Heart Rate Variability and Why You Need It
Principle #4 from The Blood Code: Vary your heart rate throughout your exercise routine.
I grew up in a marathon-running family in the 1970s and early ’80s. Marathons are the archetypal aerobic activity: The runner tries to control his or her target heart rate, keeping it low and steady throughout the run. Those who can keep their heart rate lower have a competitive advantage. Over time, long-distance runners develop a slow resting heart rate, to compensate for the long-sustained increased heart rate from hours of continuous running.
A slow resting heart rate used to be the mark of heart health, but it turns out, this was an unsubstantiated myth. Like we have only so many beats in our lifetime and if you can slow it down, you’ll live longer. Well, the science has matured, and research offers a more complete story. Even back in the 1930s there were signs that “good conditioning” was not about slowing the heart down. During this decade, the Swedish cross-country running team famously improved their performance through an interval training program called fartlek—“speed play” in Swedish. I don’t think a fitness program would succeed today with a name like fartlek; therefore, terms like interval training, cross training, circuit training, and high-intensity training are used to describe the similar practice of “short bursts of more intense activity with interspersed periods of active recovery.”

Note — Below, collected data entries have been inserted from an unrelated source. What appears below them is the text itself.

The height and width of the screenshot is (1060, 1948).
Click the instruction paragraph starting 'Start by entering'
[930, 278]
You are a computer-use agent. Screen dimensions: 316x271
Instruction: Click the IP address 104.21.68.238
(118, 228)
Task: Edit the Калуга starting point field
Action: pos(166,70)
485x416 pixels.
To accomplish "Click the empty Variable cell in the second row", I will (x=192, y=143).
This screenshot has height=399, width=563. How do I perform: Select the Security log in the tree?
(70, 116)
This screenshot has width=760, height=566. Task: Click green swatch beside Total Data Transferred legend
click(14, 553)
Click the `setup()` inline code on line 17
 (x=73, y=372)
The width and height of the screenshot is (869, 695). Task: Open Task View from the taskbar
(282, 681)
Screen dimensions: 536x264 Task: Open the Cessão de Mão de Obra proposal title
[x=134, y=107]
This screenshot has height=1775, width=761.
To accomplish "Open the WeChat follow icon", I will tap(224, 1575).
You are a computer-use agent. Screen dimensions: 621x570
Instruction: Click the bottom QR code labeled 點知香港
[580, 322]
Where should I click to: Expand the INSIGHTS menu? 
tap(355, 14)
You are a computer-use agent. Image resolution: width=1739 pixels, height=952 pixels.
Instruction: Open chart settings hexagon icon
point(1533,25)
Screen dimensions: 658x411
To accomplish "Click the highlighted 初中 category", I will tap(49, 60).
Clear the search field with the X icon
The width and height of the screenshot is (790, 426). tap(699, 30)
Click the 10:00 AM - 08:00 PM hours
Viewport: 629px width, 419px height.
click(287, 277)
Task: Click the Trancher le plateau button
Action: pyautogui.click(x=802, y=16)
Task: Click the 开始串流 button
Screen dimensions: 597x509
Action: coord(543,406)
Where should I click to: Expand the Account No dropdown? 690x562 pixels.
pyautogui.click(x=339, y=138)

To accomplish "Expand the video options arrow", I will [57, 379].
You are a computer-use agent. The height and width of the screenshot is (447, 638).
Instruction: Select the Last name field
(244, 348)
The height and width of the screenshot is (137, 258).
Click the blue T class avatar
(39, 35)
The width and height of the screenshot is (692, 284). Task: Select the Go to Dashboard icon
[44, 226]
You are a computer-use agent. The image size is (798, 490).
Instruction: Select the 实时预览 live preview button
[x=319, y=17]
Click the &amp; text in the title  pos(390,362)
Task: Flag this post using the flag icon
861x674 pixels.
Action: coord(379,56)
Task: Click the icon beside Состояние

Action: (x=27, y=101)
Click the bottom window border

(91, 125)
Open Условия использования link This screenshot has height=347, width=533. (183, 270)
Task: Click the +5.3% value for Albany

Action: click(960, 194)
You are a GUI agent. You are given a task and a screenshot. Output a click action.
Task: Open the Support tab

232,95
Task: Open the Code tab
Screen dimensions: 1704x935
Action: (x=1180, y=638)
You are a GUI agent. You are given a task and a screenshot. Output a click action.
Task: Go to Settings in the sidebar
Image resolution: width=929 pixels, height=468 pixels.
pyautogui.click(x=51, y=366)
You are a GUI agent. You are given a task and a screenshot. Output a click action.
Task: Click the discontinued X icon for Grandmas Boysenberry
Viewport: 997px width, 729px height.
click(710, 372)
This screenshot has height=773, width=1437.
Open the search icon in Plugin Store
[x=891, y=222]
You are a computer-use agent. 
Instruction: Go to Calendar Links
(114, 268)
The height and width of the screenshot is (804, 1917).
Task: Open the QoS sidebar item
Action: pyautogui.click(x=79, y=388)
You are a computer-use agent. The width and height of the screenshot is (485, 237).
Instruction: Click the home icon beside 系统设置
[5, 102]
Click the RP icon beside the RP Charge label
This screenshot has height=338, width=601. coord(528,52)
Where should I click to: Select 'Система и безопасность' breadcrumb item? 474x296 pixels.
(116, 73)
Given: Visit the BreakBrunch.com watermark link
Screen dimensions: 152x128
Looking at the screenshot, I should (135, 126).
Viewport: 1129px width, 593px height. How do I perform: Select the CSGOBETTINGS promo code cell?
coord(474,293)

Convincing research now shows that “heart rate recovery,” a measure of how quickly and how much your heartbeat (pulse) slows back down from a prior effort, is the best mark of your cardiometabolic health.[i] [ii]
You were born with a healthy heart rate recovery, but, like many things, if you don’t use it, you’ll lose it. Watch kids free-play in the outdoors, and you’ll notice that they exhibit a “go until you can’t, rest until you can” pattern—a very natural and innate exercise style. We just need to jump off the treadmills and find a workout that really works. And fortunately, it’s never too late to relearn!
An impressive it’s-not-too-late study was done on older people who already had a condition of severe heart disease, and they displayed substantial improvement with their heart rate recovery when they participated in a circuit-type exercise program for at least one hour, three days per week (with supervision), over a twelve-week period. One of the researchers, Leslie Cho, MD, commented on the results of the study, and I couldn’t say it any better myself: Dr. Cho offers, “There’s no medicine that can do that, especially in terms of mortality. . . . If we had a medicine that could make this dramatic an impact, it would be the blockbuster drug of the century.”[iii]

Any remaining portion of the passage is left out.